Sometimes blogging is sand. Fun sand...sandcastle-building-worthy sand...lie-lazily-in- the-sun-and-ignore-my-cares sand...but sand nonetheless.

All right, now I shall go off and do the dishes. Again.

Wednesday, February 06, 2008

Fetch and carry

One of the most mind-numbing aspects of keeping up with little people, whose energy and creativity seem limitless, most especially in comparison with my own, is the setting things to rights by insisting on believing that everything has its proper place, and should, ideally, stay there.

Far more minute - and thus more irritating and camel-back-straw-breaking than the endless repertoire of dishes, dusters, and laundry - is the unending courier duty of patrolling the hallways, counters, couches, tables, and tupperware drawers to ensure that used tissues, clean laundry, dirty laundry, foodstuffs, hairbrushes, papers, utensils, and the like didn't get misplaced by little hands. Jane and Ella are fond of picking things up and just following me around the house, distributing random items in their wake, quite apart from their intentional foraging expeditions, where they hide the magnets under the bathroom sink, because they are making popcorn. As if in space, objects drift casually through the house, coming to rest peacefully in the odd nook or cranny.

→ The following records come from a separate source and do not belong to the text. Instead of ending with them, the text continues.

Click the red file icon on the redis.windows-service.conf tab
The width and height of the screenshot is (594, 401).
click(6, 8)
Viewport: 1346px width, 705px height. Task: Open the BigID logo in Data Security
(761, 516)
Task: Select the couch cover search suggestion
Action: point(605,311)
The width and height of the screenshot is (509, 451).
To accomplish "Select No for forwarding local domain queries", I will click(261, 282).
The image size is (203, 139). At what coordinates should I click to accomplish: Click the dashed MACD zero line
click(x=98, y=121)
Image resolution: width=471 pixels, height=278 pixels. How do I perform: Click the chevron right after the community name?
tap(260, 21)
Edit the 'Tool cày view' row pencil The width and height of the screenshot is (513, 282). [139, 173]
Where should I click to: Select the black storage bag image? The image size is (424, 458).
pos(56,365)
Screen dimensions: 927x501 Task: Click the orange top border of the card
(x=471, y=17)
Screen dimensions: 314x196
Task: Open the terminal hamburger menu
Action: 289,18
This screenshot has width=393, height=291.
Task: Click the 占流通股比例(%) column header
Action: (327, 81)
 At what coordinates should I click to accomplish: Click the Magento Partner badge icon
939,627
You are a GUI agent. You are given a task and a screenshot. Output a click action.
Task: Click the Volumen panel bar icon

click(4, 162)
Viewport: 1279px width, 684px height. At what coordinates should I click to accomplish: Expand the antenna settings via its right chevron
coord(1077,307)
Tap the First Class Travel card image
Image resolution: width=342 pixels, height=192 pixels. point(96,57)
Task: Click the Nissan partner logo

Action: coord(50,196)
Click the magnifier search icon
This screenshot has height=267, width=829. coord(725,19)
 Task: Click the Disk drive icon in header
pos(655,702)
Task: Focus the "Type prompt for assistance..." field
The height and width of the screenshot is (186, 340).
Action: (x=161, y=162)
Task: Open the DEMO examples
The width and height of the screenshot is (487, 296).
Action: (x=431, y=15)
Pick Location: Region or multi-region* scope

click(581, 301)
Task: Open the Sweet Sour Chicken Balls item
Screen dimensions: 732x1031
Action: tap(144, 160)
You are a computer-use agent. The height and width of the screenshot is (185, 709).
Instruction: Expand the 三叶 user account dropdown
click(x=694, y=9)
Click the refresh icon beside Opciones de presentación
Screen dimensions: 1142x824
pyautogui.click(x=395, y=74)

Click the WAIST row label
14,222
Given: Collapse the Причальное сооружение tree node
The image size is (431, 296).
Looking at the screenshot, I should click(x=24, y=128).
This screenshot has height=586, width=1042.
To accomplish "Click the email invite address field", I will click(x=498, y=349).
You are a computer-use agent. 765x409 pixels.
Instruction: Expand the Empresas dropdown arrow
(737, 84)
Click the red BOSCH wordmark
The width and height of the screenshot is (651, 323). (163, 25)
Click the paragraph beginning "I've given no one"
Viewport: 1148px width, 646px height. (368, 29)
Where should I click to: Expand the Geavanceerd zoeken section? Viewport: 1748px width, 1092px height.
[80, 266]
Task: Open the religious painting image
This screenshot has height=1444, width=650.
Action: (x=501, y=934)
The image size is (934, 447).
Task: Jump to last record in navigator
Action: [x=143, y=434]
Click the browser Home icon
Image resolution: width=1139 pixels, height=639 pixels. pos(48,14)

There seem to be two possible destinations for these unfixed objects: in full view, which is annoying to me because it gives the appearance of clutter and makes me feel, no matter how much time I spend running around putting things away, that my house is falling apart and I just put that away three times already this morning and what's the use of it all, or out of sight, which is only slightly more dire, because it may turn out to be something that we may require before we happen to discover its resting place. Asking Jane where she put the nasal aspirator is decidedly unproductive.

Friday, February 01, 2008

Legs and letters

I am constantly amazed at the little bits of profundity Jane pops out with. I should be writing this all down in her baby book. But at the rate I am going, I am doing well to remember to share it with Michael that night, let alone blog about it. Two clevernesses come to mind, however:

This morning she was admiring herself in the mirror and reading off the letters on her shirt. Now, she knows all her letters and the main sounds they make, but we've kept it simple thus far and only introduced her to the short vowel sounds. In absence of formal school time, I've taken to spelling out short words whenever I can and walking her through the sounds. Her shirt read, 'Dept. of Cute,' and she was happily reciting the letters.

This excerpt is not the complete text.